Contudo, em termos de acesso a mecanismos de responsabilização, as pessoas com deficiência, quando confrontadas com barreiras adicionais de acessibilidade como o analfabetismo, falta de acesso à Internet, falta de conhecimento sobre os seus direitos, etc., podem necessitar de outros tipos de implementações, uma vez que os exemplos acima referidos não são suficientes para garantir a acessibilidade para todos. Recomendações mais gerais introduzidas pelo BM numa apresentação sobre Mecanismos Eficazes de Repressão de Reclamações são, por exemplo, estabelecer locais de recepção de reclamações em áreas onde residem pessoas marginalizadas e envolver-se com intermediários locais no terreno para ajudar estas populações a apresentar reclamações, se necessário. Por conseguinte, ao contactar organizações locais ou organizações da sociedade civil (OSC) sobre direitos das pessoas com deficiência no terreno, a probabilidade de a informação sobre o mecanismo de responsabilização estar a ser transmitida a populações marginalizadas, tais como pessoas com deficiência com discriminação intersectorial, poderia aumentar, melhorando assim a acessibilidade do mecanismo de responsabilização e as possibilidades de proporcionar reparação às pessoas necessitadas.

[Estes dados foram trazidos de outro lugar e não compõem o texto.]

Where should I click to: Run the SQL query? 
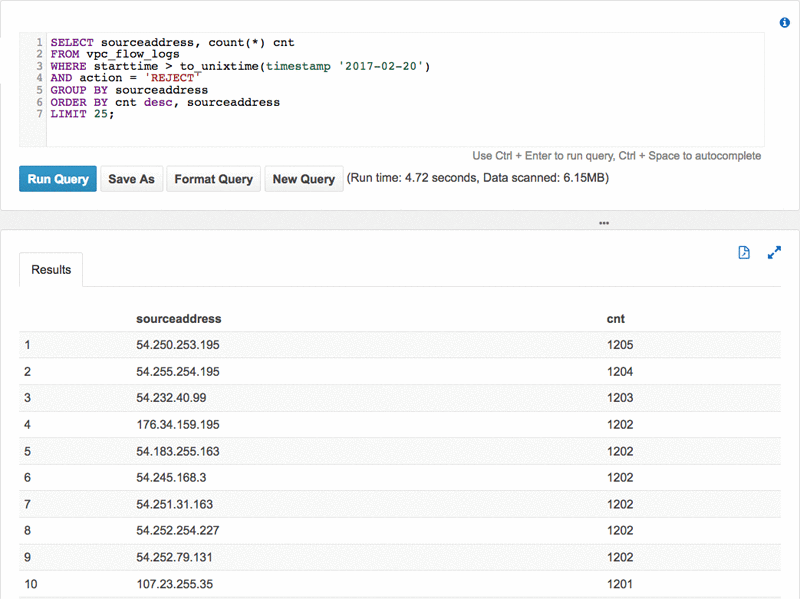(x=57, y=179)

O acima exposto são apenas algumas recomendações a considerar para garantir que a reparação permaneça acessível e inclusiva para todos, especialmente as pessoas com deficiência. Evidentemente, estas recomendações não abrangem todos os tipos de deficiências, dada a vasta gama de deficiências experimentadas. Por conseguinte, é necessário muito mais investigação e apoio institucional para encontrar métodos que incluam uma gama ainda mais vasta de pessoas. Finalmente, talvez a forma mais eficaz seria as instituições adoptarem um quadro de deficiência nas suas políticas para assegurar que as pessoas com deficiência sejam tidas em conta na formulação e implementação de projectos ou programas e que todas as unidades dentro das instituições partilhem um quadro unificado. Desta forma, os recursos seriam utilizados para satisfazer as necessidades de toda a população. Mais uma vez, dado o grande número de pessoas com deficiência no mundo, particularmente nos países em desenvolvimento onde a maioria dos projectos e programas de desenvolvimento são conduzidos, os mecanismos de responsabilização devem reforçar a sua inclusão e acessibilidade às pessoas com deficiência e ser capazes de lhes proporcionar recurso quando necessário.

Aviso: As opiniões expressas no blogue são do próprio autor e não reflectem necessariamente as opiniões do Mecanismo Independente de Reparação do Fundo para o Clima Verde.